(Dataset entries)
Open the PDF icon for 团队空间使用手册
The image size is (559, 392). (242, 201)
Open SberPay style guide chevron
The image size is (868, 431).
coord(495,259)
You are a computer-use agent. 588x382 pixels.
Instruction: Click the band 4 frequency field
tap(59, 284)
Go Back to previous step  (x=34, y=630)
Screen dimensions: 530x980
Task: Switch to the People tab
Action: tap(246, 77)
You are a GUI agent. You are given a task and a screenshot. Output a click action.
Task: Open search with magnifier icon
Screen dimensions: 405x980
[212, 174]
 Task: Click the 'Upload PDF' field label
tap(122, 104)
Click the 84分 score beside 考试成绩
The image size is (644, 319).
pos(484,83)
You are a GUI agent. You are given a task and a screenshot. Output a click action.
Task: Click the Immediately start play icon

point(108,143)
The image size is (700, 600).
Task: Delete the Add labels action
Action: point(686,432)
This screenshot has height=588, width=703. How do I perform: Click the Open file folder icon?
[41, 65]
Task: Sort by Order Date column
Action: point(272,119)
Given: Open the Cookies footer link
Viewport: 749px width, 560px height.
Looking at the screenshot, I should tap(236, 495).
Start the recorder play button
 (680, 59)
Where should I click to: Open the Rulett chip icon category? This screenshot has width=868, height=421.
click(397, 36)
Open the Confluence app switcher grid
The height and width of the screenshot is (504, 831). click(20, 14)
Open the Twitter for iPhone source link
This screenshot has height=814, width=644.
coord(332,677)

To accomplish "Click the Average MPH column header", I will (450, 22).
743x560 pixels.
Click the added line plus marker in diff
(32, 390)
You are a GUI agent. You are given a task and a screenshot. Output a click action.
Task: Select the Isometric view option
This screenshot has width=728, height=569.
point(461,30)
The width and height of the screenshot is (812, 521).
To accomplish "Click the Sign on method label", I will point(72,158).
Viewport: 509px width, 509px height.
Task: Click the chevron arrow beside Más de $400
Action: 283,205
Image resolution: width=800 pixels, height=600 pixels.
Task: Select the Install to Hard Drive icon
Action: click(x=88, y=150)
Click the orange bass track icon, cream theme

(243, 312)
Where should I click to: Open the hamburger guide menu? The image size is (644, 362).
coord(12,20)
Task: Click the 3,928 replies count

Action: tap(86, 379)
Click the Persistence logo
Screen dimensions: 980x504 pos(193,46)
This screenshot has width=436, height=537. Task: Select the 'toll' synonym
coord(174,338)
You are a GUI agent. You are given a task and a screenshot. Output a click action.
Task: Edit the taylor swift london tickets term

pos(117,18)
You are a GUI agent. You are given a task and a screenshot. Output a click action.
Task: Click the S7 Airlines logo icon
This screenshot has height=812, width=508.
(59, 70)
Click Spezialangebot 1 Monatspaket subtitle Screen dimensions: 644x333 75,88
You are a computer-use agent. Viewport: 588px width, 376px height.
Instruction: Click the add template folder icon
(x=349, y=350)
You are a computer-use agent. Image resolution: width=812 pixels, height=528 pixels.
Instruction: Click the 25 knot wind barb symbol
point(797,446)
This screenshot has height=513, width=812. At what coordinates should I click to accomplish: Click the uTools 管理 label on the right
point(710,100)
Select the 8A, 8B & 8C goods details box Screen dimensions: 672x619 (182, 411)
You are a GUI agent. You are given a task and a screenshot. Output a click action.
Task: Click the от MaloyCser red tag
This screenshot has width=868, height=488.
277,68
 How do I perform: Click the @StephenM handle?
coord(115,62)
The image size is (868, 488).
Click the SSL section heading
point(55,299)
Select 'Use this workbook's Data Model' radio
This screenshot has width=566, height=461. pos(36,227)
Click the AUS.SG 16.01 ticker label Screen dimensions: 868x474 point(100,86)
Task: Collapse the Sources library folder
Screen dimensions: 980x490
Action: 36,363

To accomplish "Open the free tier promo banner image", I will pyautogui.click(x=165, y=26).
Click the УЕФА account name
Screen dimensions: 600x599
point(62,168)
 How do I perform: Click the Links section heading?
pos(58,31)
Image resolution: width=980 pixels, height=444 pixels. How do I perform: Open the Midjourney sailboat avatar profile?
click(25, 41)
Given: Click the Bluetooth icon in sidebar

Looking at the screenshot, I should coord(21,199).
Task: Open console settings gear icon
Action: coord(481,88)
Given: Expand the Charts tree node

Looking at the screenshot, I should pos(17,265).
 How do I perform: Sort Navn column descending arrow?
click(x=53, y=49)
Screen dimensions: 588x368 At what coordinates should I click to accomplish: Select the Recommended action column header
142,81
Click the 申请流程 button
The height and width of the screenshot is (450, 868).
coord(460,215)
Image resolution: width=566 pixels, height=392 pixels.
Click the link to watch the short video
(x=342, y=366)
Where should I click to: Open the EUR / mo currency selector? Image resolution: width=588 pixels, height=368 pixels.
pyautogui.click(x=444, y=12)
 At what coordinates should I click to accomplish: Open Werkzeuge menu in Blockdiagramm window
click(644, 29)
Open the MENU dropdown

(EXERCISE GOAL) List every line above that contains the word "computer".

(ANSWER FOR THIS EXERCISE)
You are a computer-use agent. 588x382 pixels.
You are a computer-use agent. Viewport: 588px width, 376px height.
You are a computer-use agent. Image resolution: width=812 pixels, height=528 pixels.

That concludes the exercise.